▶ [Problem description]:
Please set down each of the lines below once more, exactly, omitting all pictures.

▶ [Provided entries]:

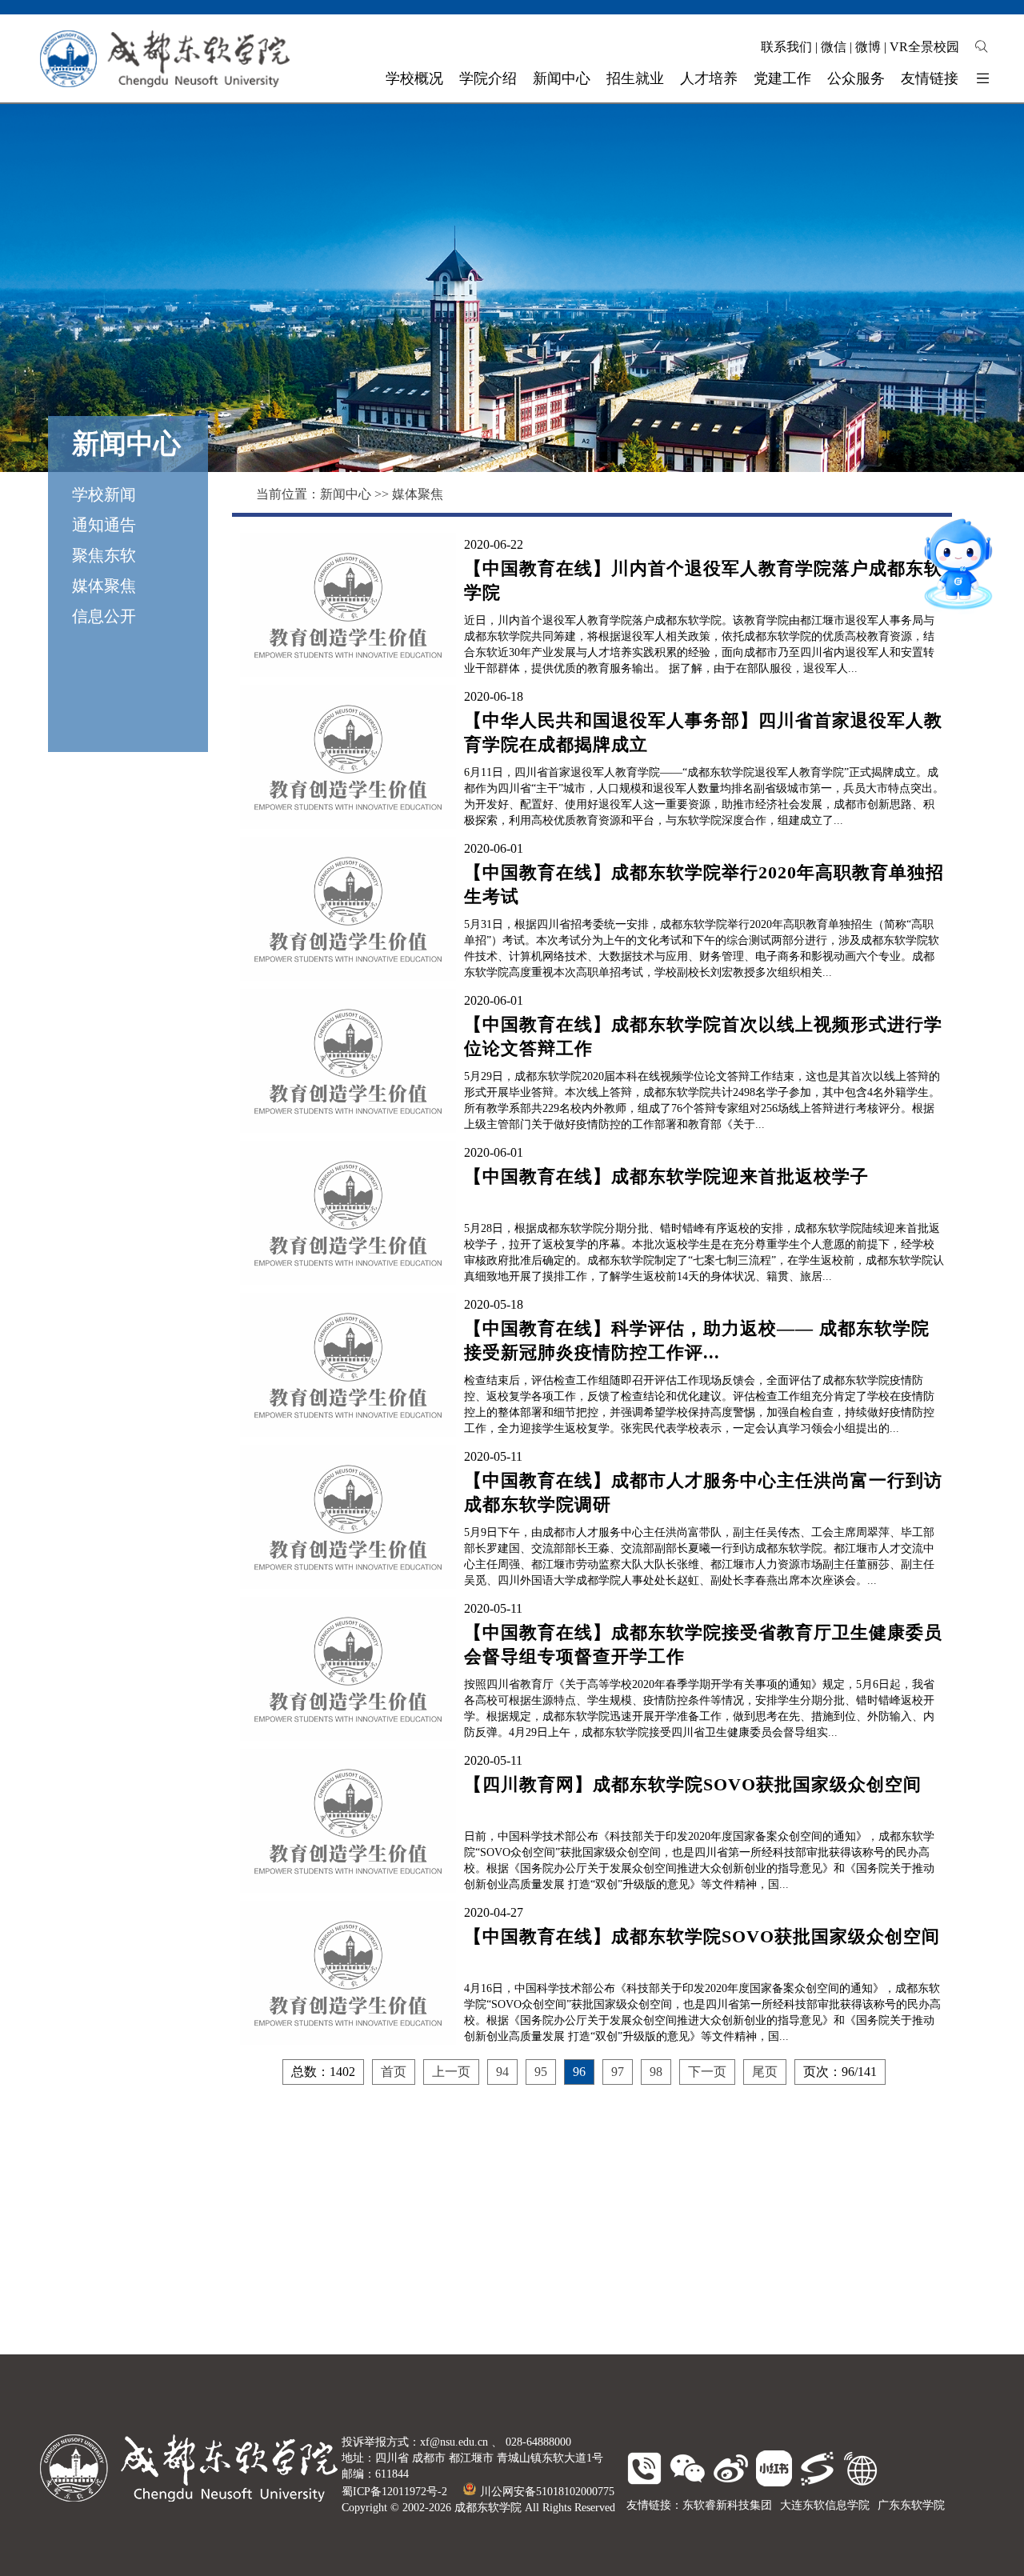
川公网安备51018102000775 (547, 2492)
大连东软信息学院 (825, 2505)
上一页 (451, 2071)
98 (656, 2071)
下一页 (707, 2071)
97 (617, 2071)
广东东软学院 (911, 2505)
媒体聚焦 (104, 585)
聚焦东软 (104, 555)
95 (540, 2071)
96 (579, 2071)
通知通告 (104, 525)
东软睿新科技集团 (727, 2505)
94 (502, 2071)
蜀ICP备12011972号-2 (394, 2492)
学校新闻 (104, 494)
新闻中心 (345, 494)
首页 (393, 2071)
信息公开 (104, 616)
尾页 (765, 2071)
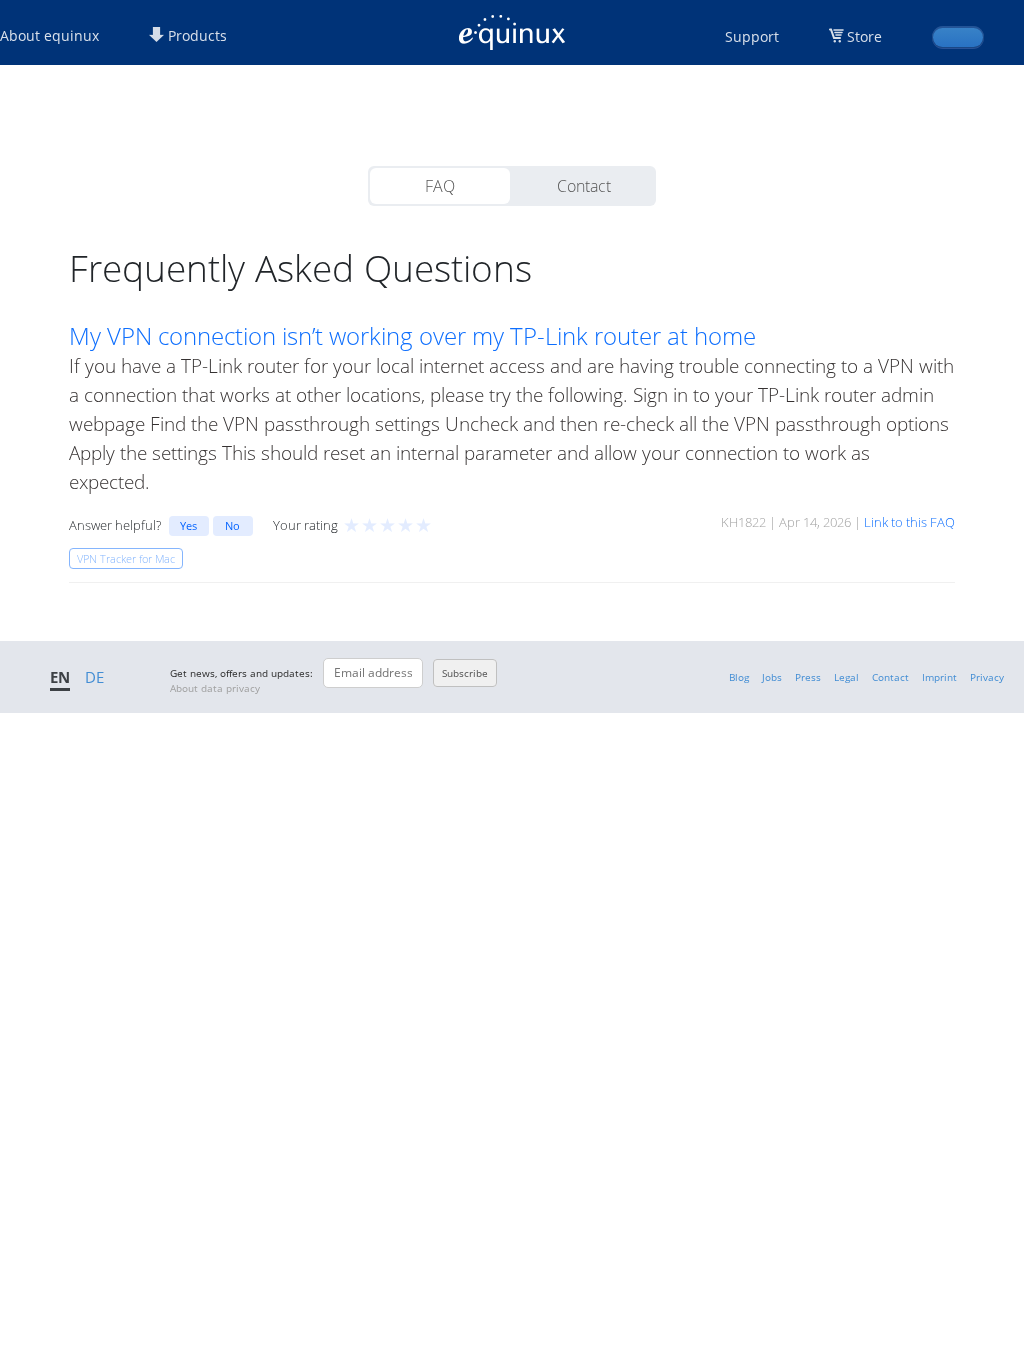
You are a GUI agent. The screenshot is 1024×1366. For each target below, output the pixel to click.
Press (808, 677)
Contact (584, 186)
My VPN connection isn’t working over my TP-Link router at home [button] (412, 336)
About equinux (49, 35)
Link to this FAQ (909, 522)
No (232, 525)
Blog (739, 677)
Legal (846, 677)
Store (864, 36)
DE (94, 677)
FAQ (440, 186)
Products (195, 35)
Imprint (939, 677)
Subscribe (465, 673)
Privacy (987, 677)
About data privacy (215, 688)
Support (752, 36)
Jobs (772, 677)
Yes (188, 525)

▶ [Solution to this problem]:
川公网安备51018102000775 (547, 2492)
大连东软信息学院 (825, 2505)
上一页 (451, 2071)
98 (656, 2071)
下一页 (707, 2071)
97 (617, 2071)
广东东软学院 (911, 2505)
媒体聚焦 (104, 585)
聚焦东软 (104, 555)
95 (540, 2071)
96 (579, 2071)
通知通告 (104, 525)
东软睿新科技集团 (727, 2505)
94 (502, 2071)
蜀ICP备12011972号-2 (394, 2492)
学校新闻 (104, 494)
新闻中心 (345, 494)
首页 (393, 2071)
信息公开 (104, 616)
尾页 (765, 2071)
You are a GUI agent. The screenshot is 1024×1366. For each target below, output the pixel to click.
Press (808, 677)
Contact (584, 186)
My VPN connection isn’t working over my TP-Link router at home [button] (412, 336)
About equinux (49, 35)
Link to this FAQ (909, 522)
No (232, 525)
Blog (739, 677)
Legal (846, 677)
Store (864, 36)
DE (94, 677)
FAQ (440, 186)
Products (195, 35)
Imprint (939, 677)
Subscribe (465, 673)
Privacy (987, 677)
About data privacy (215, 688)
Support (752, 36)
Jobs (772, 677)
Yes (188, 525)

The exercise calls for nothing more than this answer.